ÉNONCÉ DU PROBLÈME 1:
Recopiez mot pour mot chacune des lignes des enregistrements situés plus bas, sans reprendre les images.

Analyse du Supplément au Voyage de Bougainville de Diderot

Analyse du Supplément au Voyage de Bougainville de Diderot

Chapitre I, Fin du dialogue entre A et B

I) Le regard de l’autre

a) A donne à voir le point de vue des Européens

 

Le personnage A représente le point vu des Européens, face à ce que dit B qui représente le point de vue de Bougainville. A pense que B enjolive la réalité “ Est-ce que vous donneriez dans la fable de Tahiti ?”, tout ce qui est présenté comme étant plus beau que l’ancien monde n’est pas réel aux yeux de l'Européen qui demande des preuves “Et où trouve-t-on ce supplément ?”. A cherche des explications, il veut savoir toute la vérité : “Assurément je le veux”.

 

b) B montre l’incompréhension des Tahitiens

 

B montre l'incompréhension des Tahitiens, qui voient une Europe déraisonnable alors que tous les européens pensent qu’elle est merveilleuse. Le seul adjectif qu’emploie B pour caractériser l’Europe est “folle”. B amène une réflexion sur le langage, les tahitiens ont une culture tellement différente qu’ils n’ont pas les mots pour exprimer ce qui est trop différent d’eux : Aotourou est le reflet de sa civilisation “il ne trouvera dans sa langue aucun terme correspondant a celles dont il a quelques idées”. En effet, selon B les tahitiens ne voudront pas croire Aotourou : “Parce qu'en comparant leurs moeurs aux nôtres, ils aimeront mieux prendre Aotourou pour un menteur, que de nous croire si fous”.

 

c) La thèse de Diderot

 

Selon Diderot, il faudrait vivre en contact avec la nature et non dans l’artifice. L'Européen a l’art de tout compliquer afin de priver l’homme de sa liberté. Ainsi on voit clairement que Diderot exprime ses idées à travers le personnage de B qui aura le dernier mot.

 

II) La critique de la civilisation Européenne

a) Les oppositions entre la vie sauvage et les sociétés civilisées

 

La vie sauvage est selon B une vie facile, en connexion avec la nature par opposition à la vie Européenne faite d’entraves et de lois qui restreint la liberté des êtres humains de différentes manières : “les entraves déguisées sous cent formes diverses, entraves qui ne peuvent qu'exciter l'indignation et le mépris d'un être en qui le sentiment de la liberté est le plus profond des sentiments”. La société Européenne, contrairement à la vie Tahitienne est basée sur la modification et la maîtrise de ce que la nature a donné : “nos sociétés sont des machines si compliquées”.

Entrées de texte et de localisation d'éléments
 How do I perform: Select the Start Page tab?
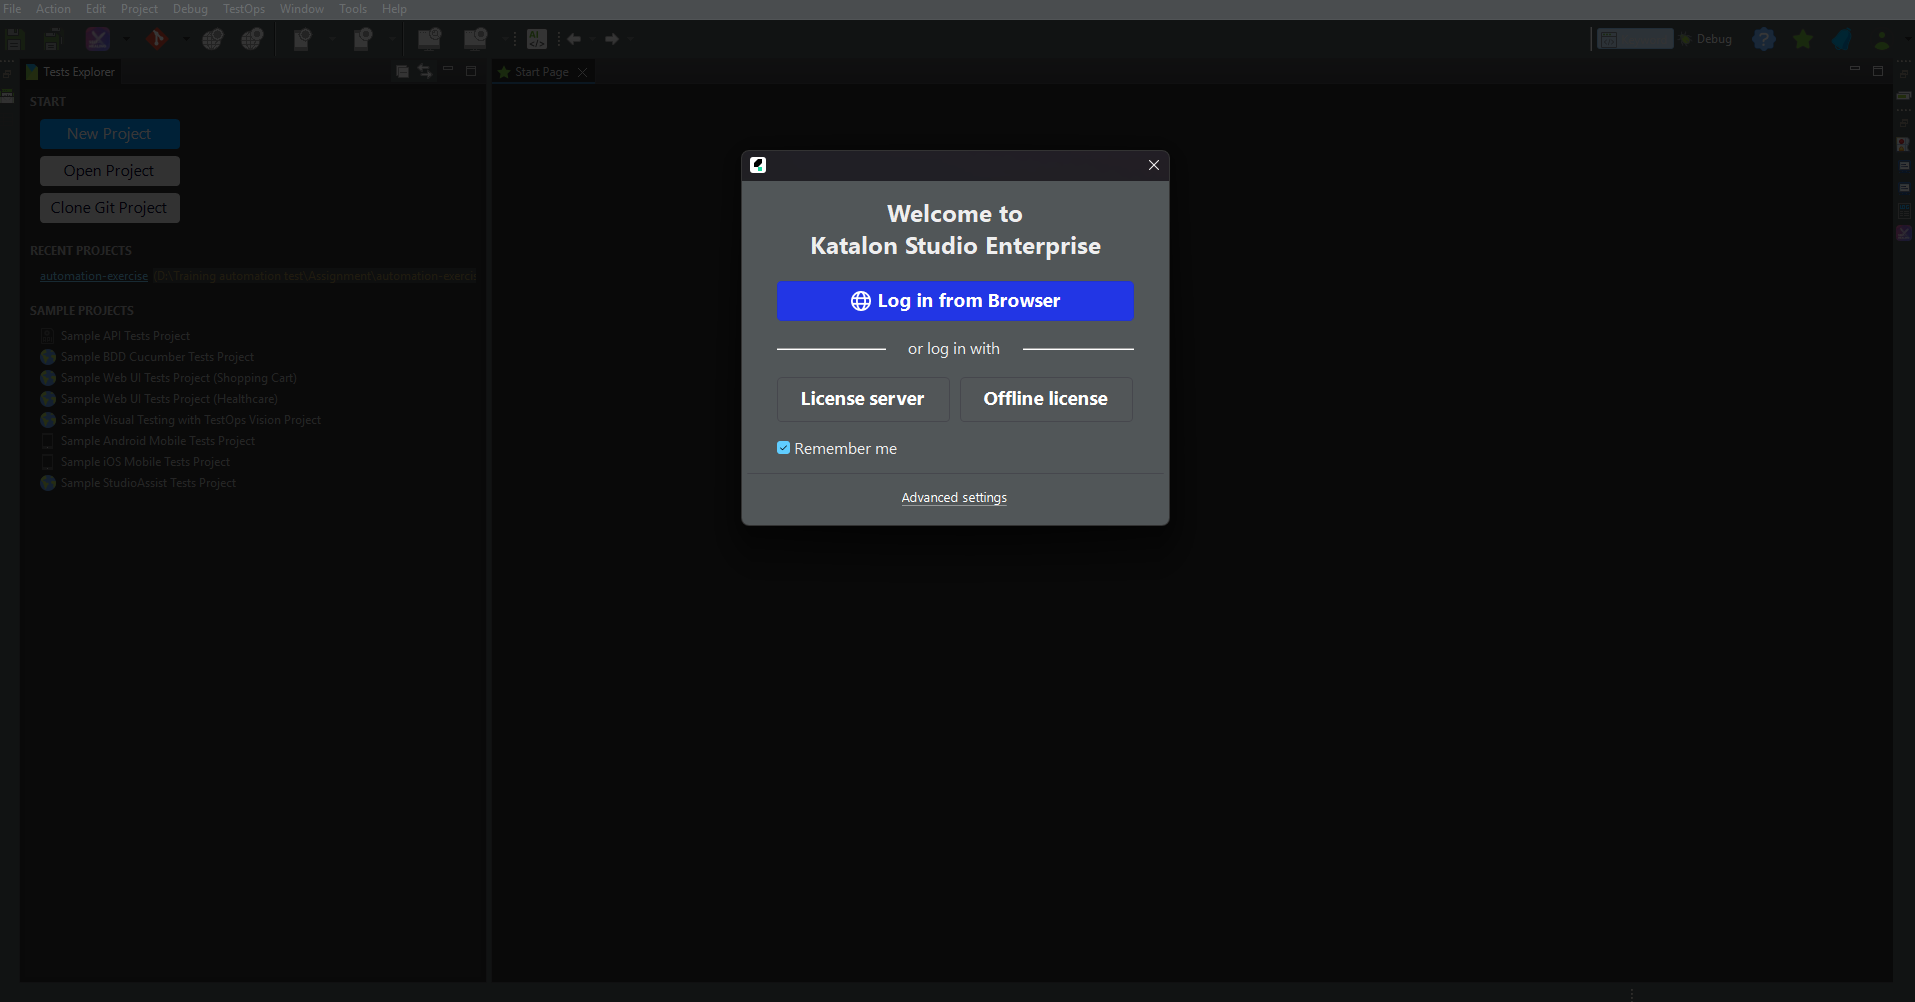pos(541,72)
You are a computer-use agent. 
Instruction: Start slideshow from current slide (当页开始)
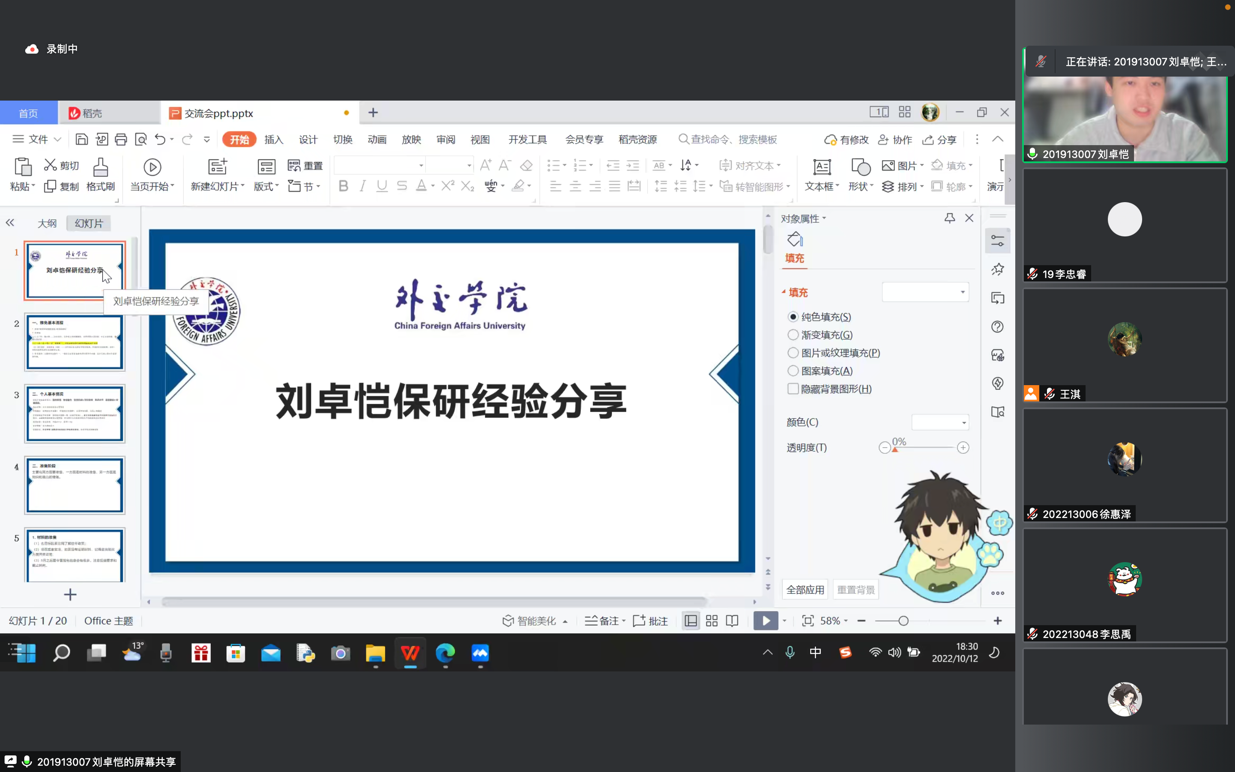tap(152, 168)
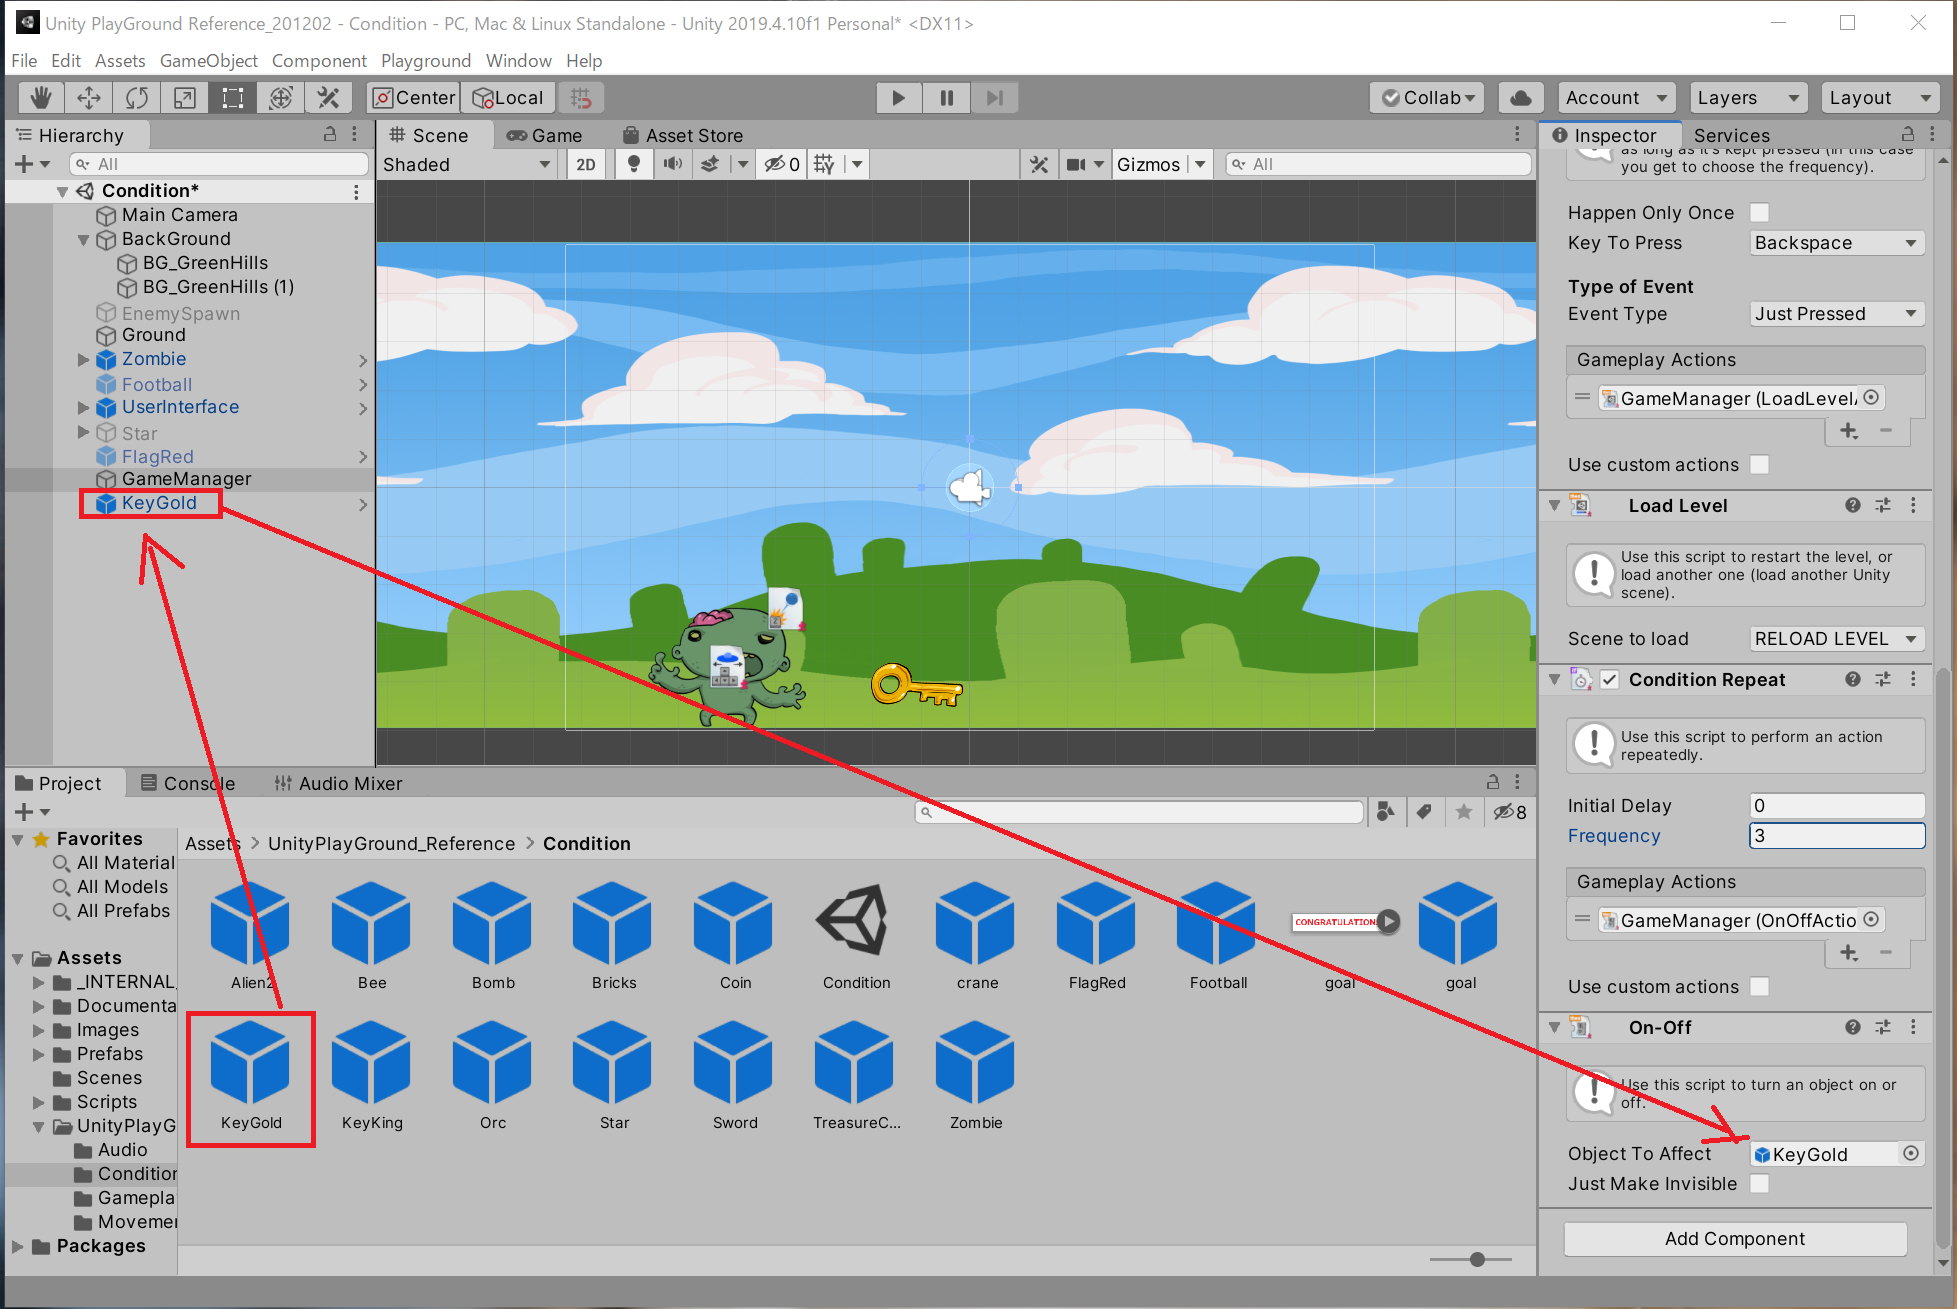This screenshot has width=1957, height=1309.
Task: Select the Rect Transform tool
Action: (x=233, y=97)
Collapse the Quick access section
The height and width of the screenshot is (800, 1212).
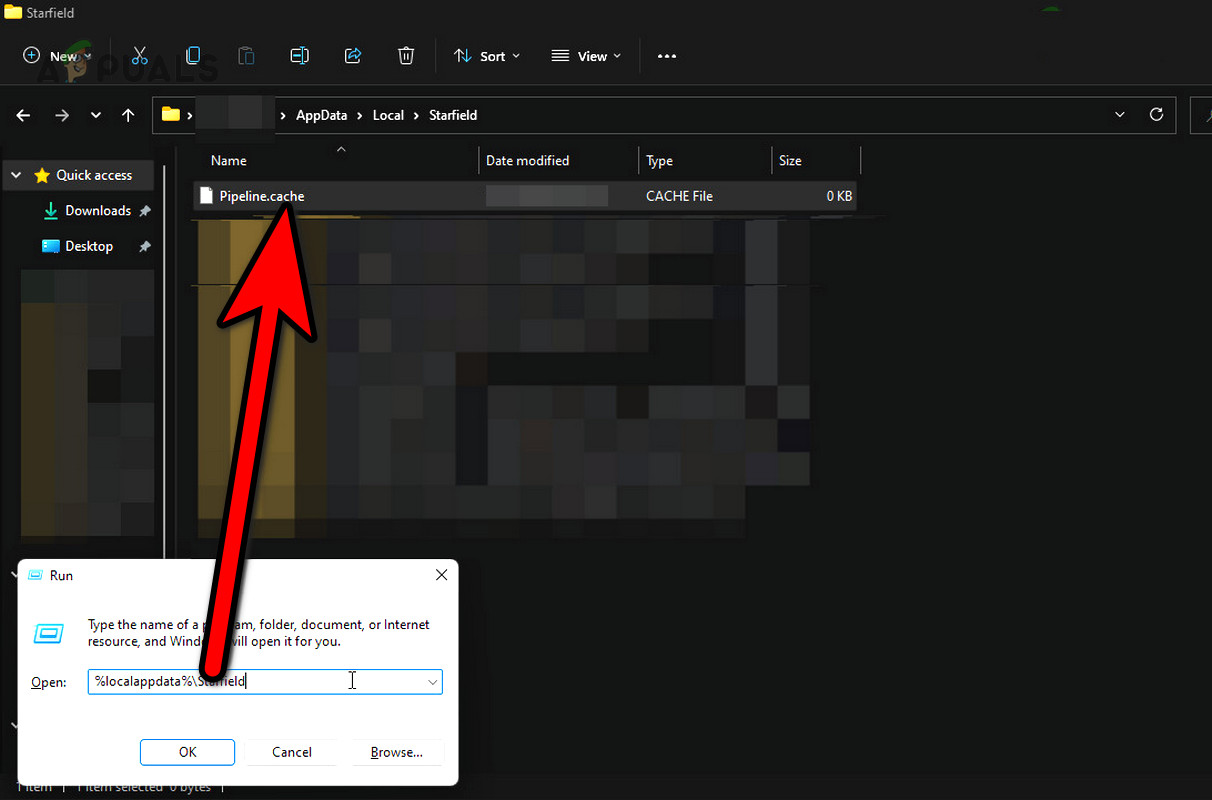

ÉNONCÉ DU PROBLÈME 2:
Répondez aux questions suivantes d'après l'extrait :
(a) Quel personnage représente le point de vue de Bougainville ?
(b) Quel est le seul adjectif qu'emploie B pour caractériser l'Europe ?
(c) Selon Diderot, comment faudrait-il vivre ?

RÉSULTAT FINAL 1:
 How do I perform: Select the Start Page tab?
pos(541,72)
You are a computer-use agent. 
Instruction: Start slideshow from current slide (当页开始)
tap(152, 168)
This screenshot has width=1957, height=1309.
Task: Select the Rect Transform tool
Action: (x=233, y=97)
Collapse the Quick access section
The height and width of the screenshot is (800, 1212).

RÉSULTAT FINAL 2:
(a) Le personnage B.
(b) « folle ».
(c) En contact avec la nature et non dans l'artifice.